No início do ano de 1964 uma grave crise assolou o Estado populista, essa crise foi consolidada por vários motivos, dentre eles estavam a falta de apoio da elite que diminuiu seus investimentos agravando os problemas econômicos, os estados não tinham um direcionamento em relação ao lado que deveriam seguir, se era o da moderação ou do radicalismo.

A situação se encontrava insustentável, então foi colocado em prática, no dia 31 de março de 1964, o golpe militar, a partir desse momento todos os reformistas foram obrigados a se retirarem do país.

Para agravar ainda mais a situação, no dia 20 de março a Associação dos Marinheiros e dos Fuzileiros Navais solicitou a dispensa do cargo de Ministro da Marinha, o almirante Sílvio Mota, ficou evidenciado a falta de respeito à hierarquia na corporação, e essa ação ganhou subsídio por parte do governo da República que se posicionou a favor dos marinheiros.

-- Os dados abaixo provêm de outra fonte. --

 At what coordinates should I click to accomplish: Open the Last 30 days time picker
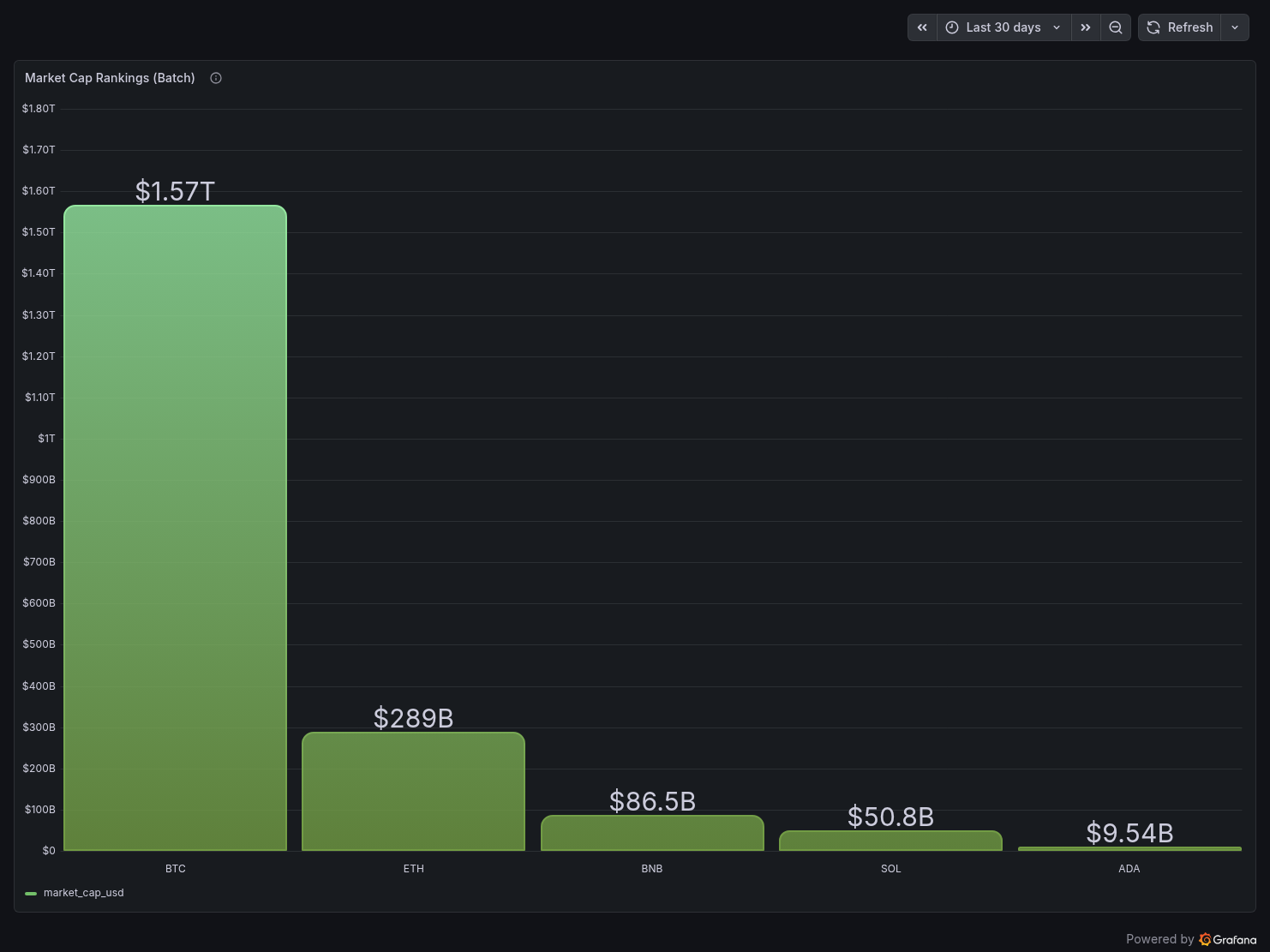pos(1003,27)
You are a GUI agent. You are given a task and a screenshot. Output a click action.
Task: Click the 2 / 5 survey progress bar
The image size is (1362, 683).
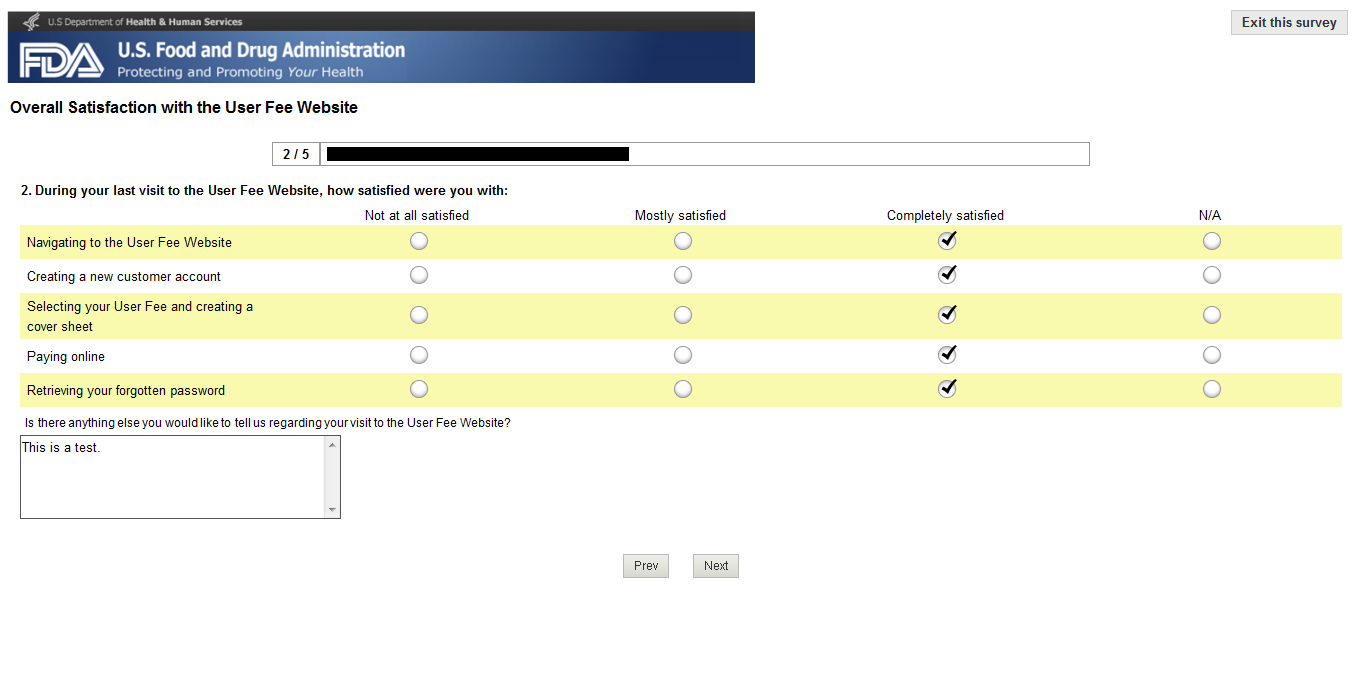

As forças armadas desenvolveram uma agitação política para depor o então presidente João Goulart. Os principais personagens do golpe foram, dentre muitos, os generais Olímpio Mourão Filho e Carlos Luis Guedes, esses levantaram suas tropas e contaram com a colaboração e o apoio do governador de Minas Gerais, Magalhães Pinto. Em pouco tempo praticamente todos os estados da federação seguiram o exemplo do estado de Minas e se aliaram ao golpe militar.

No dia 1o de abril João Goulart, após ter notado que não adquiria o amparo das forças da capital federal, partiu rumo ao Rio Grande do Sul. O senado federal declarou vago o cargo de presidente, e empossou Ranieri Mazzili, presidente da câmara.